**WORK REQUEST**
Print, from the listing below, the lines starting at the line containing "Click the OK button" and ending at the line containing "Task: Open the Assigned Solicitor dropdown", exactly as they stand, and print nothing else.
● ● ● ● ● ● ●
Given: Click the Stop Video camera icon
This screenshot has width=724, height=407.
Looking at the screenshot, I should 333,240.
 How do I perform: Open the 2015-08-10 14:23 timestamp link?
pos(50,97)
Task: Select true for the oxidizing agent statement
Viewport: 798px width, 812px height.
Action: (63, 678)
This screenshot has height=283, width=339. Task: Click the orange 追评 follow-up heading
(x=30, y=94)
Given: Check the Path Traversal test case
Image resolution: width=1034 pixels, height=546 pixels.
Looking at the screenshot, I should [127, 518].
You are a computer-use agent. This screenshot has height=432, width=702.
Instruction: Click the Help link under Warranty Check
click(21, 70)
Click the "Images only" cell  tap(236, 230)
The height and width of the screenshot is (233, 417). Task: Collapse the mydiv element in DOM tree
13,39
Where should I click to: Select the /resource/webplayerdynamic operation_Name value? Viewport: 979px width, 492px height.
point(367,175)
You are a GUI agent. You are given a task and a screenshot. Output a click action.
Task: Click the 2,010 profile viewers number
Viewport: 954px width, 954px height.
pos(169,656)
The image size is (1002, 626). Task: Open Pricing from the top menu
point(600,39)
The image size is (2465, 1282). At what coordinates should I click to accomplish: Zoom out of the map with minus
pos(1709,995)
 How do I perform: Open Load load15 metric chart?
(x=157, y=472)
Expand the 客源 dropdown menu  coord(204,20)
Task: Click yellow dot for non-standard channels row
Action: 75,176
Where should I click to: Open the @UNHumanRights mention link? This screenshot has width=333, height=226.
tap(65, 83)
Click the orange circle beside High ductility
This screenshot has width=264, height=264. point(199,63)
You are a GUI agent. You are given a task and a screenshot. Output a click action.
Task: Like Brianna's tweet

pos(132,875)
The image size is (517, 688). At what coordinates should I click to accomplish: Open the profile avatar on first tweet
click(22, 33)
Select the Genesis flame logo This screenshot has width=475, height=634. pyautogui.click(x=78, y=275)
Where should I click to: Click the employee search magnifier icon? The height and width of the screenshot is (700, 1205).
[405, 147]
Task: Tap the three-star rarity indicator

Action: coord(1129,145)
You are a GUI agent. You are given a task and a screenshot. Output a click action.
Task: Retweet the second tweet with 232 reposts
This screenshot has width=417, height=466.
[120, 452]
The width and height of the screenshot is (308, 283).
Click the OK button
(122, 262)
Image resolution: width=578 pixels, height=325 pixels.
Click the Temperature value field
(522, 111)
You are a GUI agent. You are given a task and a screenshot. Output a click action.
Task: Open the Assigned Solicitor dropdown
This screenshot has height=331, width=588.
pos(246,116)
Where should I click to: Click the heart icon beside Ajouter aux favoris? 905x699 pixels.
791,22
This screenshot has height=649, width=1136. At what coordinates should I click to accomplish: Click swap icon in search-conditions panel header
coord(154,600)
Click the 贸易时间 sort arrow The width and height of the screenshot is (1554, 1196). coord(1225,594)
● ● ● ● ● ● ●
**EXERCISE RESPONSE**
Click the OK button
(122, 262)
Image resolution: width=578 pixels, height=325 pixels.
Click the Temperature value field
(522, 111)
You are a GUI agent. You are given a task and a screenshot. Output a click action.
Task: Open the Assigned Solicitor dropdown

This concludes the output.